Thoughts on Word Magick
Word magick, or the process whereby one changes another’s perspective or behavior based on an idea or the general notion that ideas have the power to move bodies, is such a power form of magick that often goes unnoticed in America due to its ubiquity. Yes, as Stenger and Phillarpe note in Capitalist Sorcery: Breaking the Spell, we live in a system soaked in sorcery but devoid of sorcerers. Think of advertisements, often derided as a droning hum that accompanies much of our time living in capitalist America. Those ad campaigns are like so many spells sent across airwaves seeking to influence your perspective on yourself and your actions. The ads incant that you should eat healthier and, wait for it, they also have the perfect packaged dinner service for you. These simple forms of word magick work, because we, as Americans, believe deeply that ideas have the power to change the world. It used to be grand ideas like emancipation and democracy that drove the behavior of Americans. Now, it is our choice of a healthy meal plan option, which will transform what we think of ourselves.
If we are so bold to believe magick in our materialist-dominated times, then one might take on the adbusters-esque challenge (do you remember when they conjured occupy from nothing with an ad in their magazine? I do) of becoming the sorcerer that our capitalist patriarchy denies exists. There is a power from below, a power from want that one can wield with words to wake others from these spells hiding in plain sight but binding them from finding their own power. It’s one of the paradoxical openings offered by a system of power that chooses to wield its magick by denying its existence. Yes, following the lead of discussions on the magick of words that I have heard from Amy and Risa of @missingwitches and the guests of their podcasts, we can make clear the intent of our words to dislodge ossified behavior, thought patterns, or structures by alchemizing linguistic tools into incantations, conjurings, or other spell work. We can be the magick workers that the system denies exists. We can re-awaken a purposeful engagement with magick toward human emancipation, because this is how good magick has always operated.
These theoretical musing come from a place of pondering my writing, especially my penchant towards appeals to action based on my own experiences. I, like the transcendentalists of old, believe strongly that my words can shift people. I used to question whether this was an egoistic response to my own art. However, following listening to a wonderful podcast with Mitch Horowitz on the Aquarium Drunkard Podcast, it became evident to me that this is based in my own very American notion (derived from the strong strain of transcendentalism in our society) that ideas have the power to cause change in society and that my own experience finding my magick may be beneficial to someone else who is teetering on starting their own love affair with finding their own power. What if my words are the spell that brings back enchantment to that person’s life or sets them on a path toward seeking that enchanment? Honestly, once I viewed it within this lens, it seemed that I had an obligation to do this magickal word work and discuss it as the aim of my written text.

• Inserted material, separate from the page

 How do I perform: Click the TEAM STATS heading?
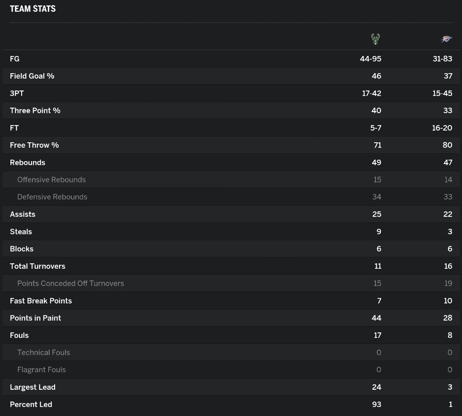click(x=32, y=9)
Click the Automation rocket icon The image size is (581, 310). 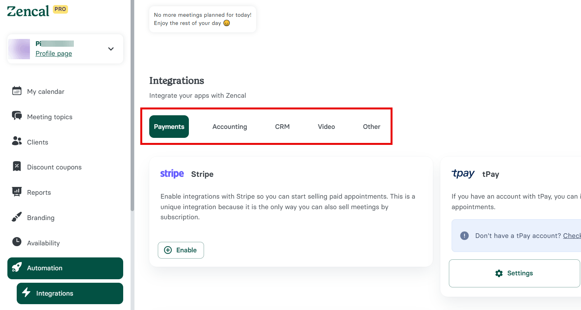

Yes, my only dream as a worker of word magick is that my words are a rupture, or a disruptive event in someone’s life to open up possibilities for creating a new world. A disruptive event (often what I call a death in my work) is often one, such as the passing of a loved one, a change of job, a relationship change, the birth of a child, a conversion event, that leads to one make a radical departure with a past version of oneself and be reborn as someone new. I have experienced so many of these ruptures, these death and rebirth cycles, while finding sociology, when my mother passed, when my daughter was born, when I found my druidry, and dealing with our decaying world. Consequently, to use word magick to create a rupture is to practice a form of death work where you are laying to rest the old order that is decaying before our eyes and opening up the generative possibilities of the world that we will create together.